- PROBLEM DETAILS -
Give back exactly the lines from the beginning of the listing below to the line holding "You are a GUI", both ends included; the pictures stay out.

*** DATA IN THIS EXERCISE Section Begins ***

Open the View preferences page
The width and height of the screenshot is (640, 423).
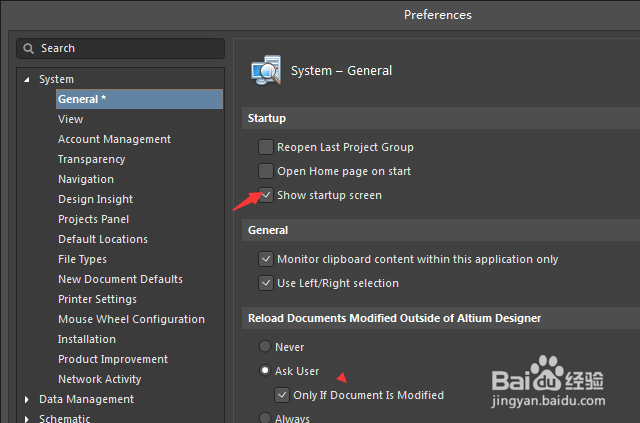70,119
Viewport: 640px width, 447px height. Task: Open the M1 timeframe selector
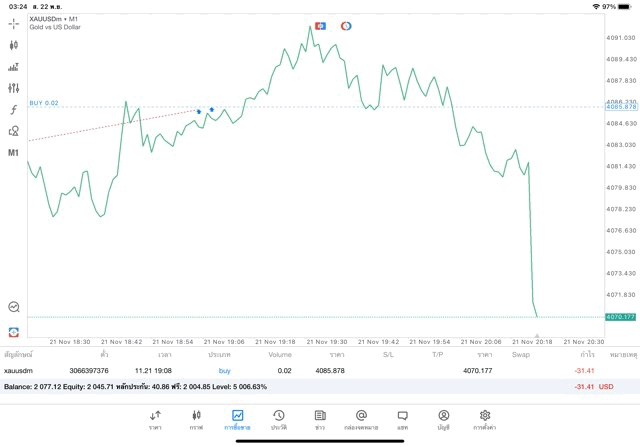[14, 153]
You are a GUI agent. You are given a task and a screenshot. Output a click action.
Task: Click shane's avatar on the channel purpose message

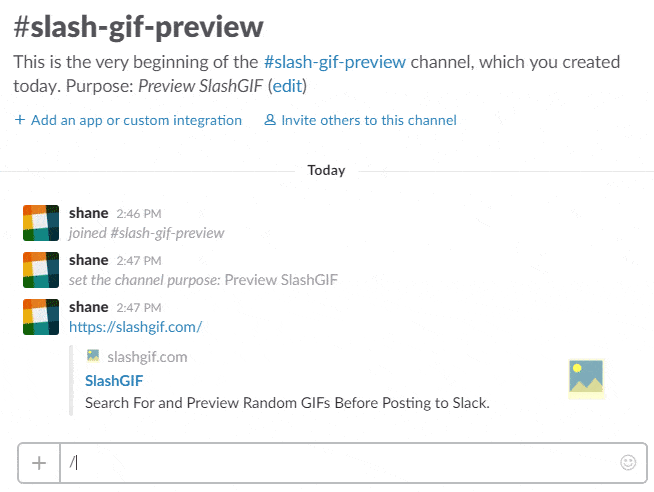(41, 270)

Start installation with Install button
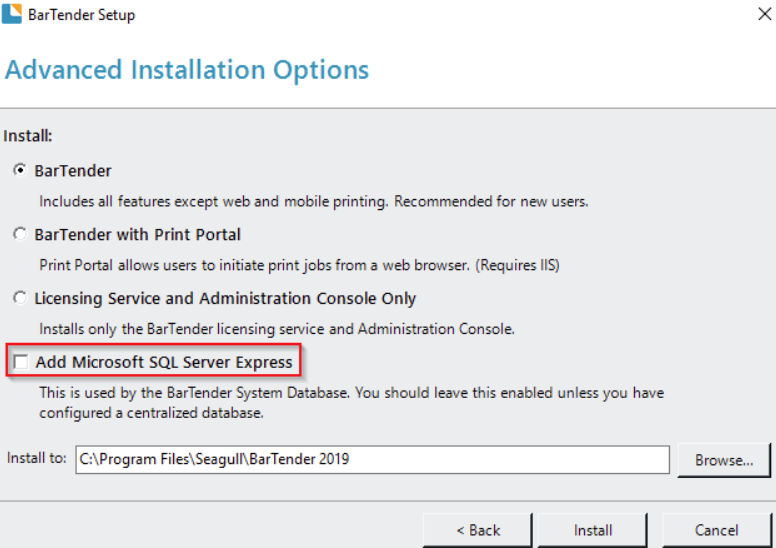[x=593, y=530]
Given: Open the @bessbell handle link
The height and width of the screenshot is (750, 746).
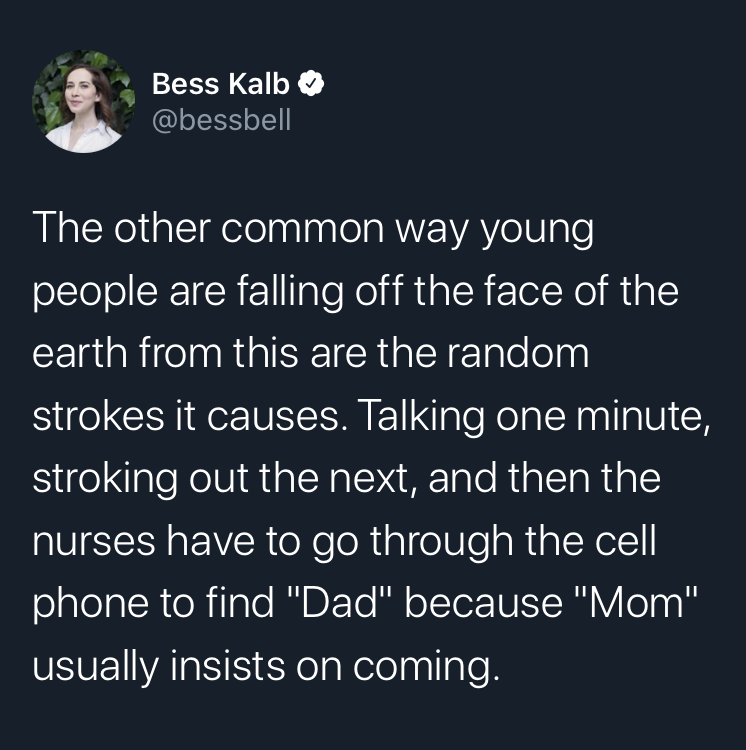Looking at the screenshot, I should (221, 121).
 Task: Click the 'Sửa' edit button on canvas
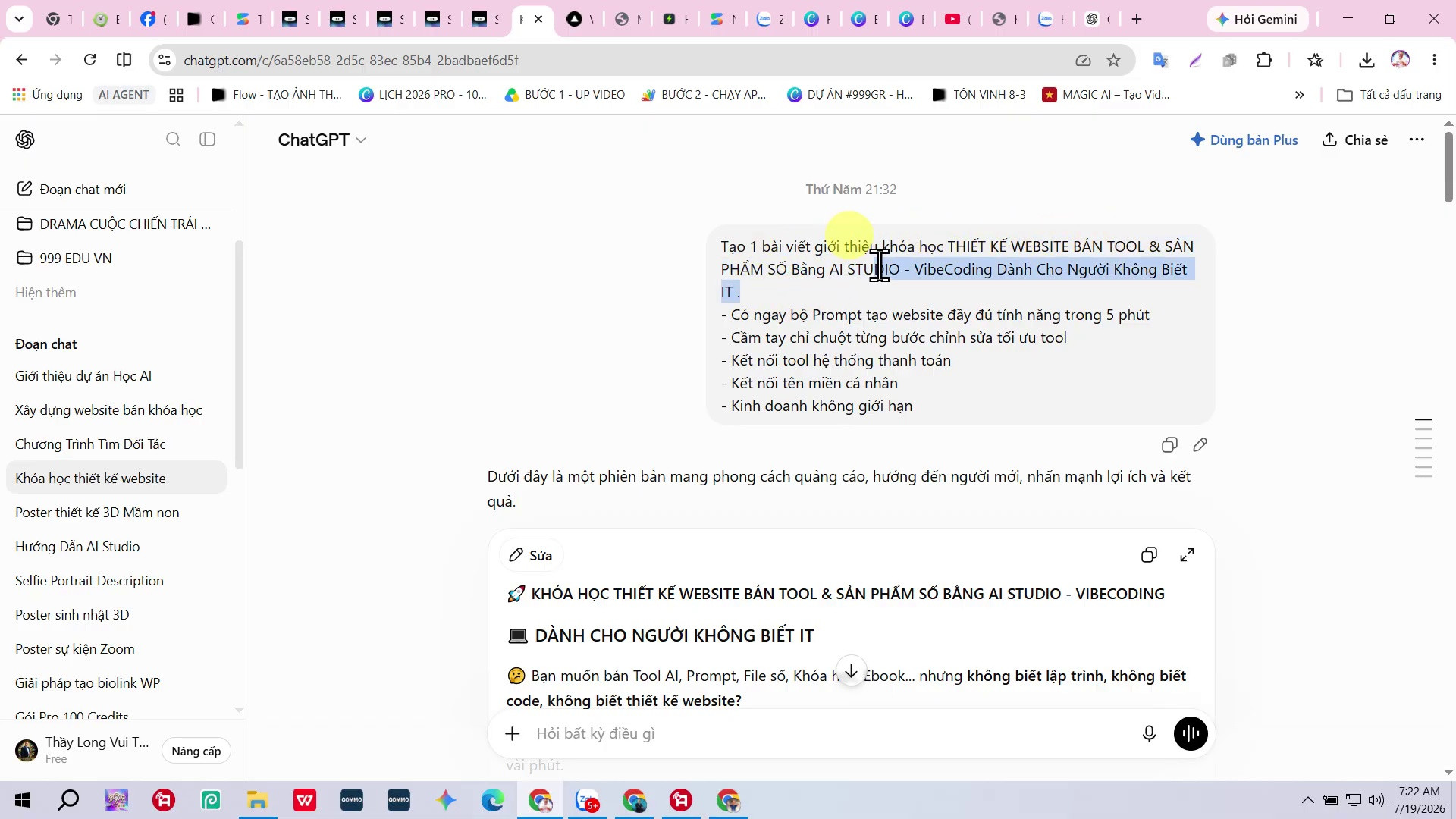(x=531, y=555)
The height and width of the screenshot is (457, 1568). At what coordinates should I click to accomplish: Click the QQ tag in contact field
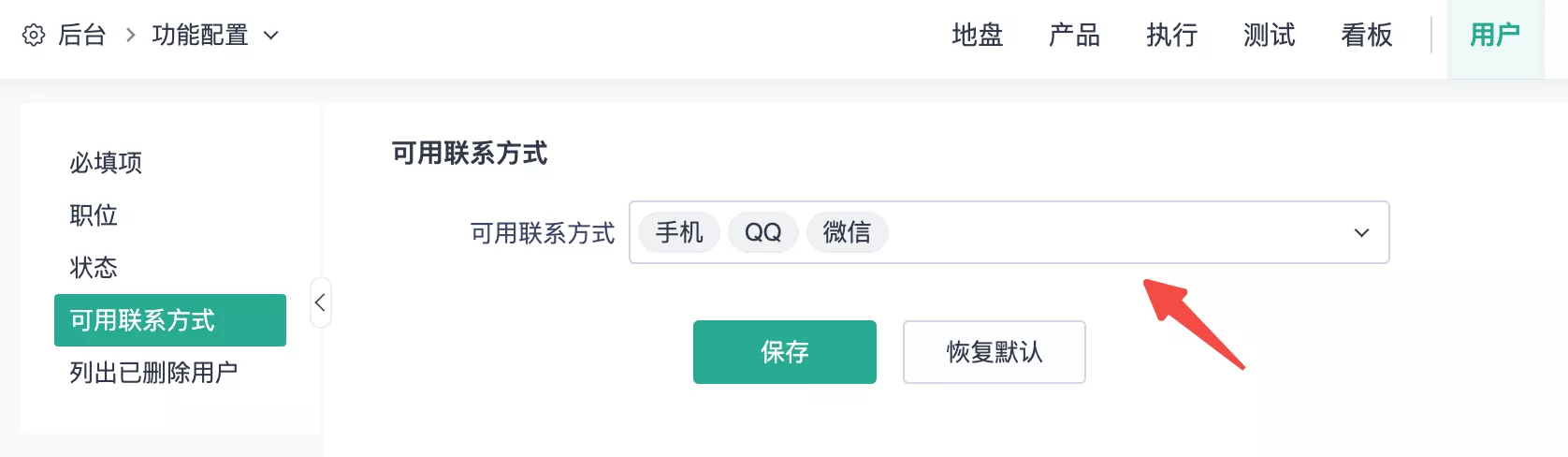(762, 232)
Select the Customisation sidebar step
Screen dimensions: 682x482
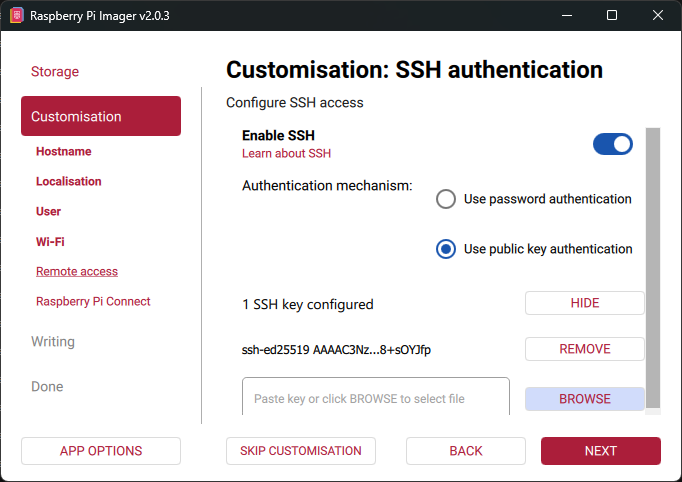tap(101, 116)
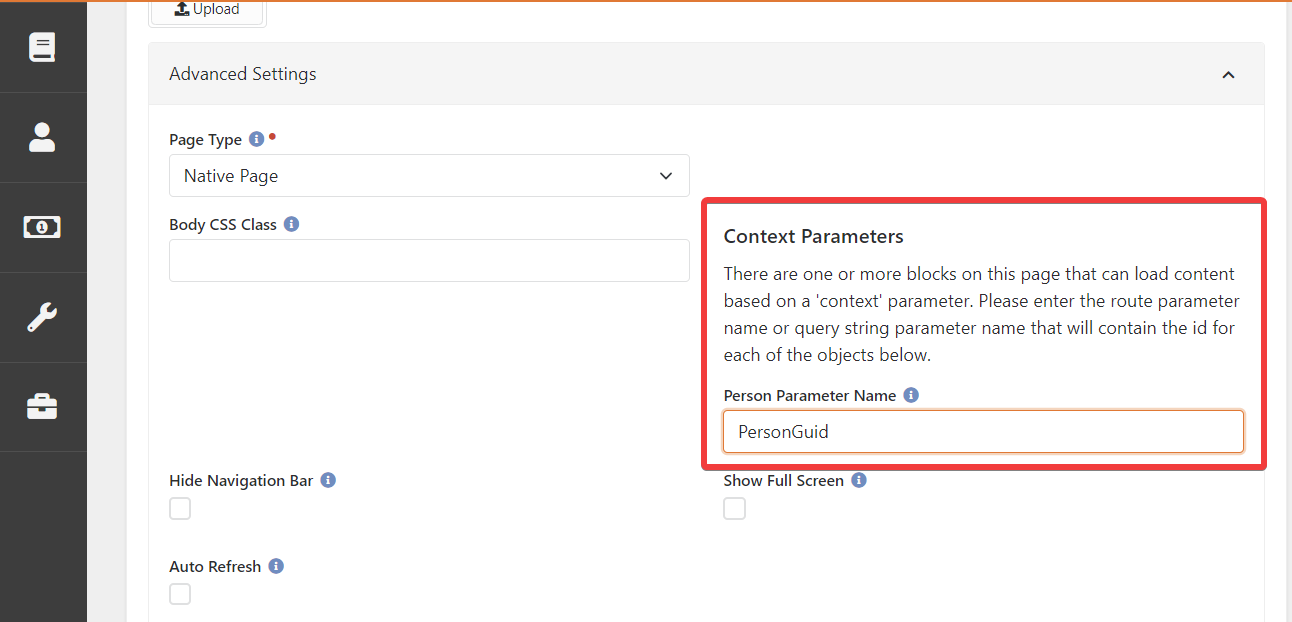Screen dimensions: 1292x622
Task: Toggle the Show Full Screen checkbox
Action: 734,509
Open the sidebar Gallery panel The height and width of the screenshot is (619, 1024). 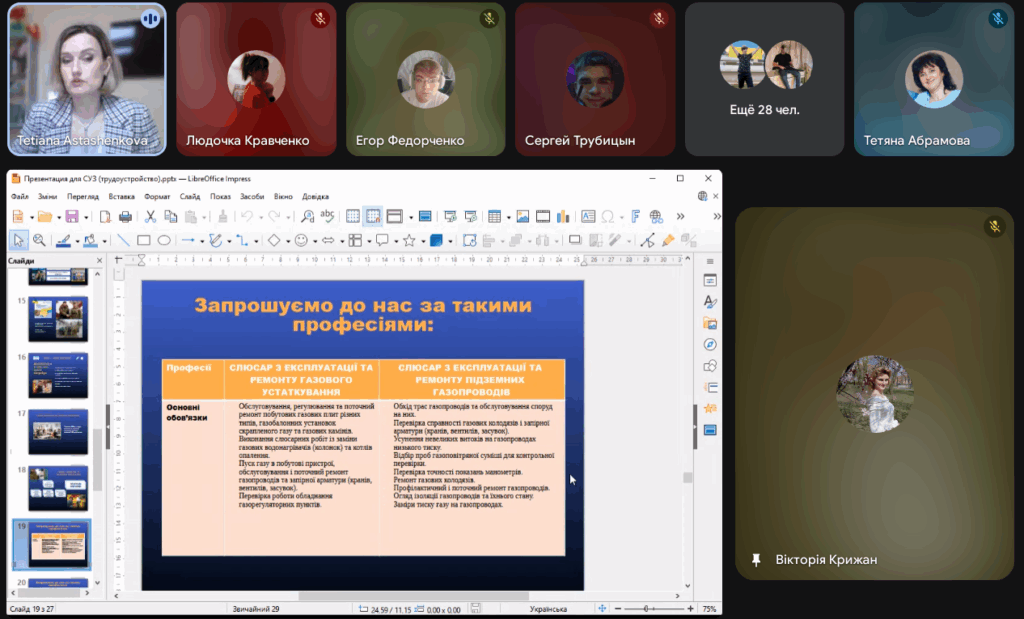[x=710, y=322]
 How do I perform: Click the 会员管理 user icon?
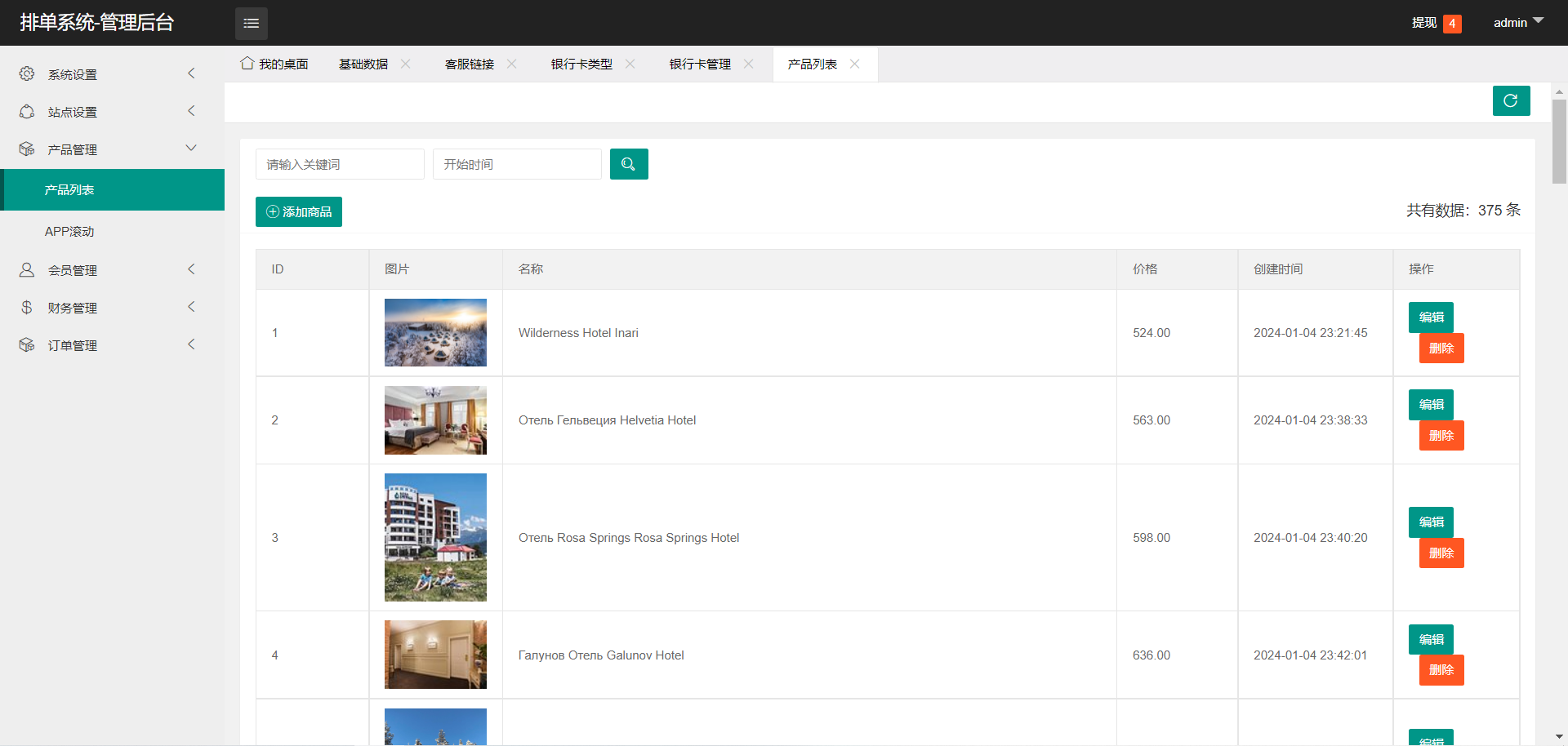pos(27,269)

*** DATA IN THIS EXERCISE Section Ends ***

- OUTPUT OF THE EXERCISE -
Open the View preferences page
The width and height of the screenshot is (640, 423).
70,119
Viewport: 640px width, 447px height. Task: Open the M1 timeframe selector
[14, 153]
You are a GUI agent. You are given a task and a screenshot. Output a click action.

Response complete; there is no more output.